# Kompetenz



## samboge (23. Oktober 2011)

Hallo. Ich spiele eigentlich erst so seit 2 Jahren. Schaue viel auf buffed nach Infos, aber auch auf anderen Seiten. Mir ist irgendwie aufgefallen, das in manchen Foren und Podcast dann Buffed Mitarbeiter als wenig Kompetent angesehen werden. Jetzt nicht so jemand bestimmtes. Eher so die Seite als ganzes. Warum ist das so? Ich fühlte mich so immer gut informiert.


----------



## Dropz (23. Oktober 2011)

Ich habe das heute auch zu Ohren bekommen und mich hat es genauso gewundert wie dich. Ich persönlich kann das nicht nachvollziehen da ich schon seit Jahren hier auf buffed bin und man immer 1a Infos bekommt  Vorallem wenn man hier auch den Vergleich zu anderen Seiten zieht...


----------



## TheGui (23. Oktober 2011)

samboge schrieb:


> Warum ist das so? Ich fühlte mich so immer gut informiert.



Schau dich um.

ne Spaß bei Seite.

ich kann da nur für WoW sprechen und da hat sich Buffed in der Vergangeneheit einige Patzer was "Guides und Berichte" angeht geleistet!

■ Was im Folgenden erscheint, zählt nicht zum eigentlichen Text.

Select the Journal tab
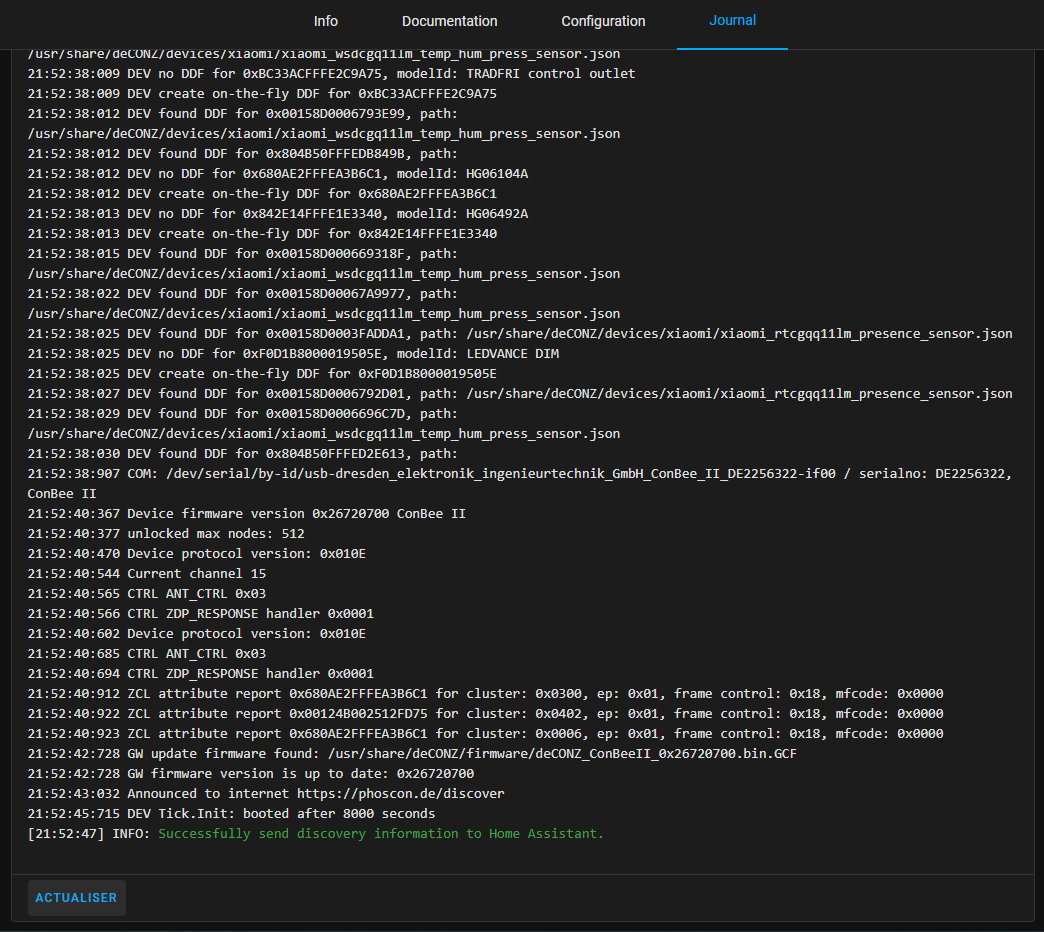 click(x=732, y=21)
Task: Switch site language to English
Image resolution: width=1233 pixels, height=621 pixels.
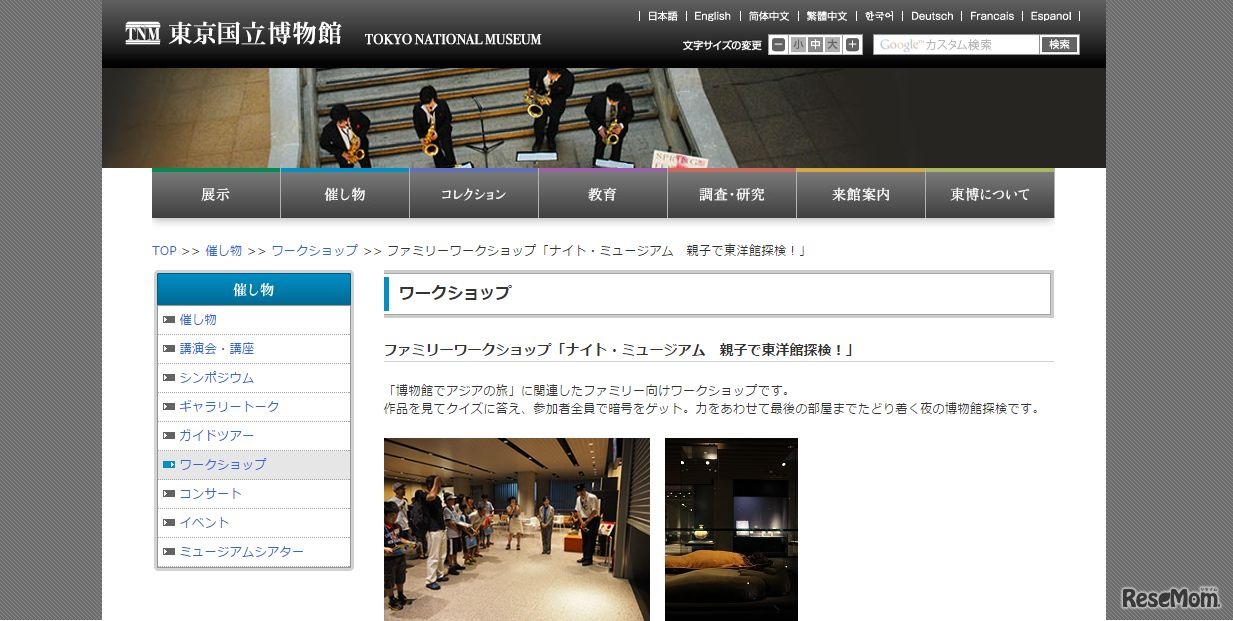Action: [711, 16]
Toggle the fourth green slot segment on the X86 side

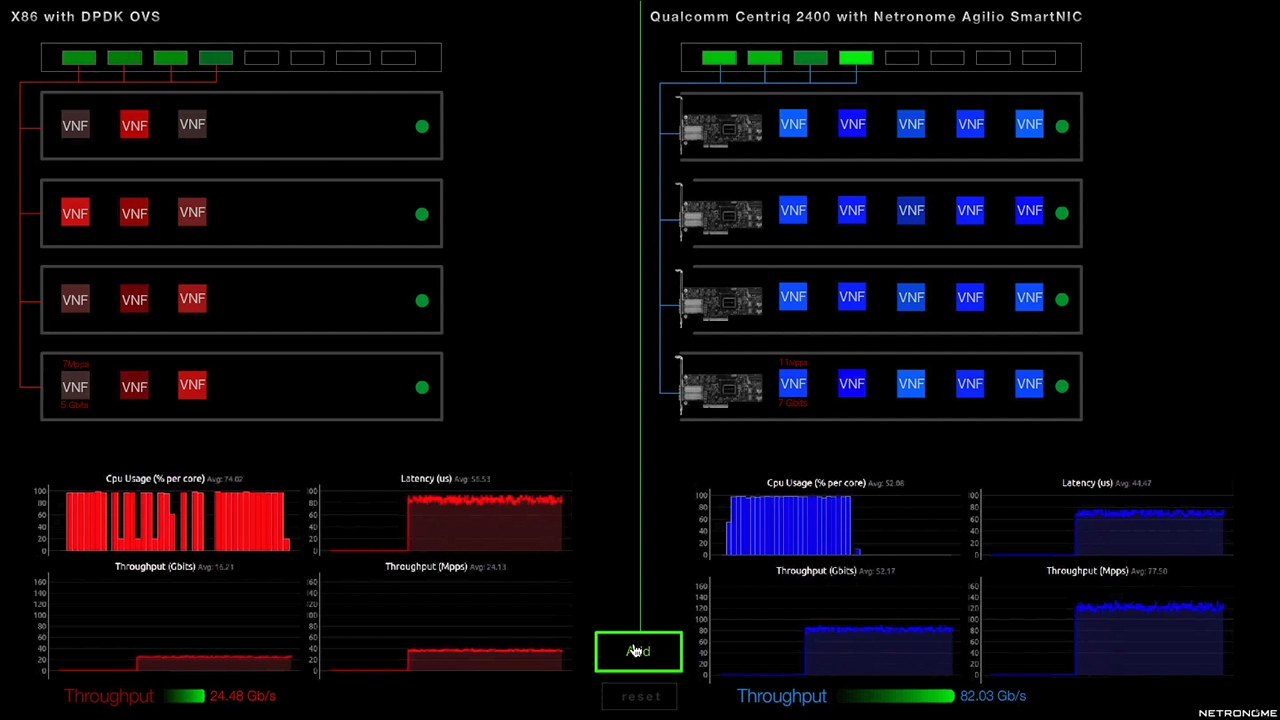(x=216, y=57)
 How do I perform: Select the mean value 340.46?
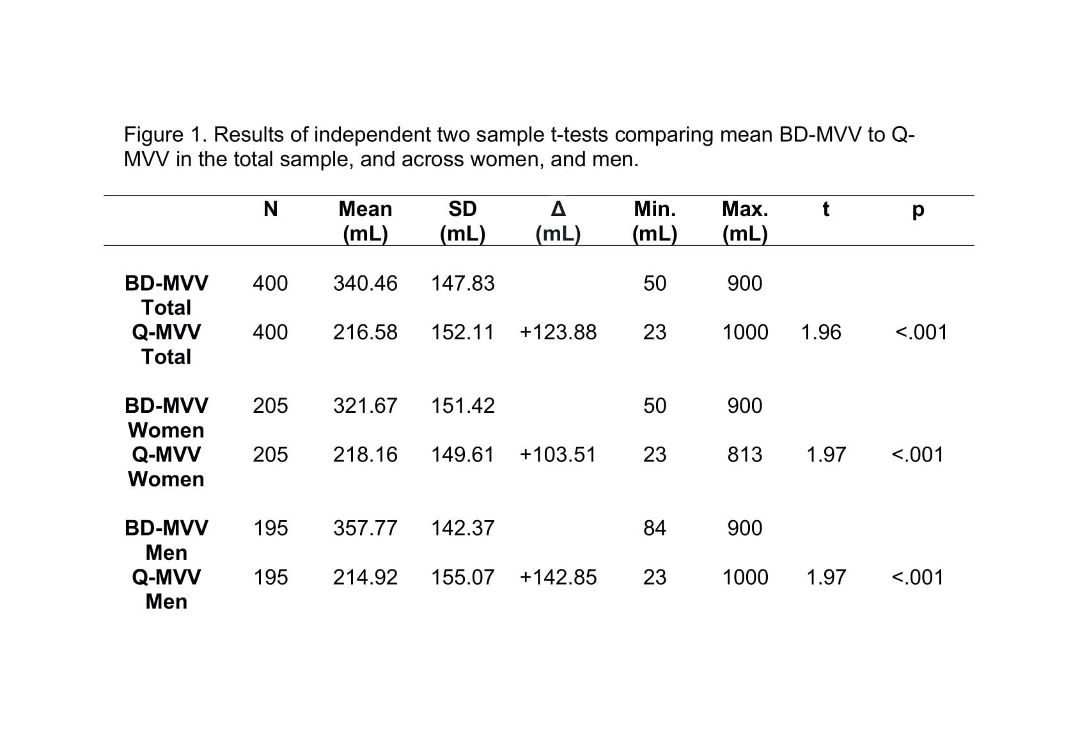click(x=365, y=283)
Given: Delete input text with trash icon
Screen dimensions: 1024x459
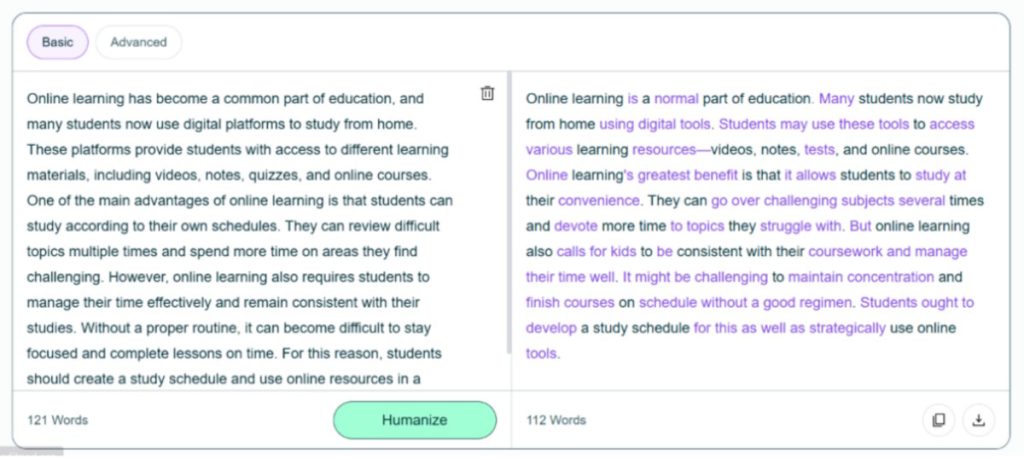Looking at the screenshot, I should (487, 93).
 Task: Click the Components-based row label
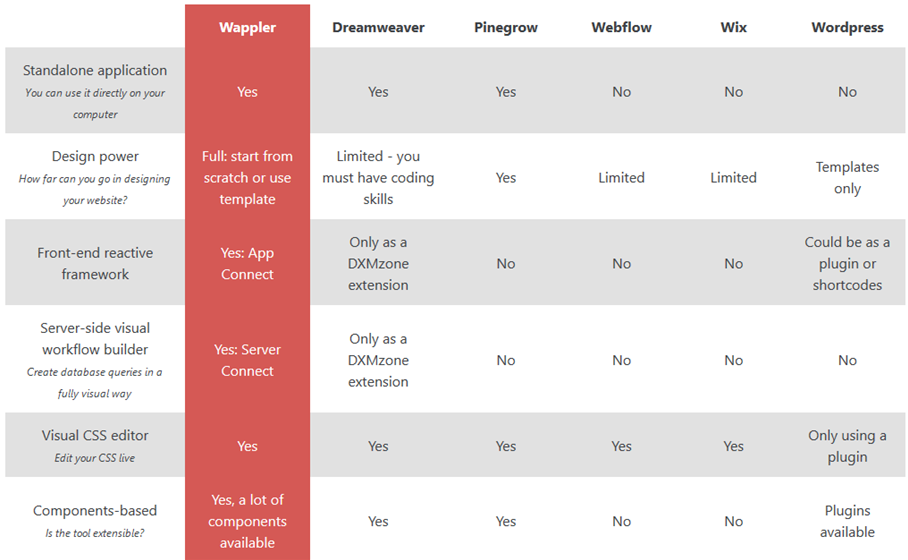(95, 511)
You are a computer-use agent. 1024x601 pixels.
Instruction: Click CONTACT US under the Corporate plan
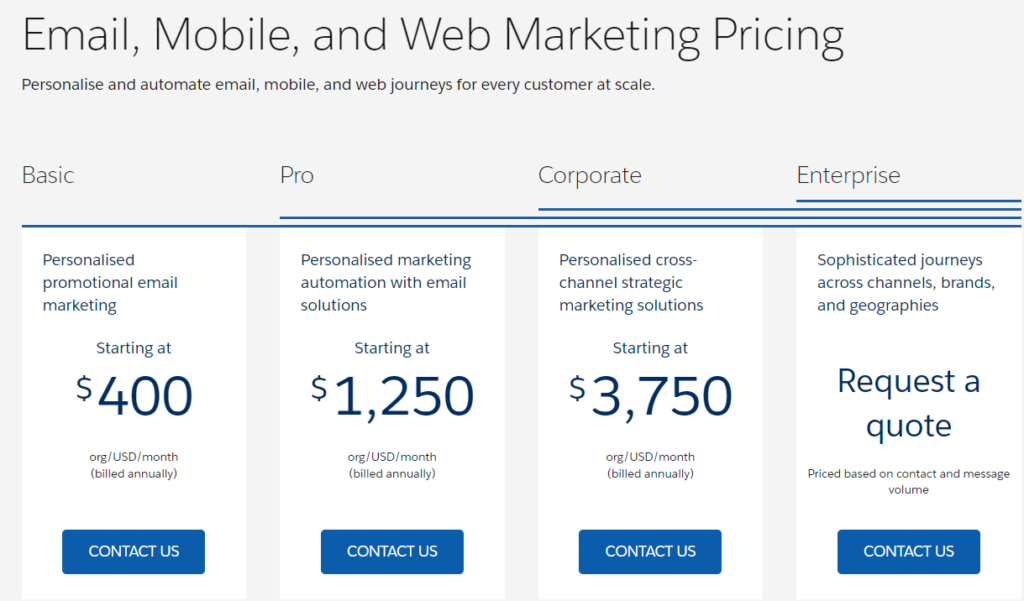coord(649,551)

Was in den von dir genannten Foren genau gemeint ist musst du noch einmal erklären!


----------



## samboge (23. Oktober 2011)

Ich hatte da ne Diskussion im offiziellen Rift Forum. Weiß nicht mehr ganz genau, aber habe wohl zitiert von der Buffedseite. Da war dann nur die Aussage Buffed eh doof und keine Ahnung. In dem letzten Just Network Podcast sagte stevinho ja auch, das Buffed nicht so Kompetent ist. Was wissen die mehr und macht sie kompetenter?


----------



## TheGui (23. Oktober 2011)

samboge schrieb:


> Ich hatte da ne Diskussion im offiziellen Rift Forum. Weiß nicht mehr ganz genau, aber habe wohl zitiert von der Buffedseite. Da war dann nur die Aussage Buffed eh doof und keine Ahnung. In dem letzten Just Network Podcast sagte stevinho ja auch, das Buffed nicht so Kompetent ist. Was wissen die mehr und macht sie kompetenter?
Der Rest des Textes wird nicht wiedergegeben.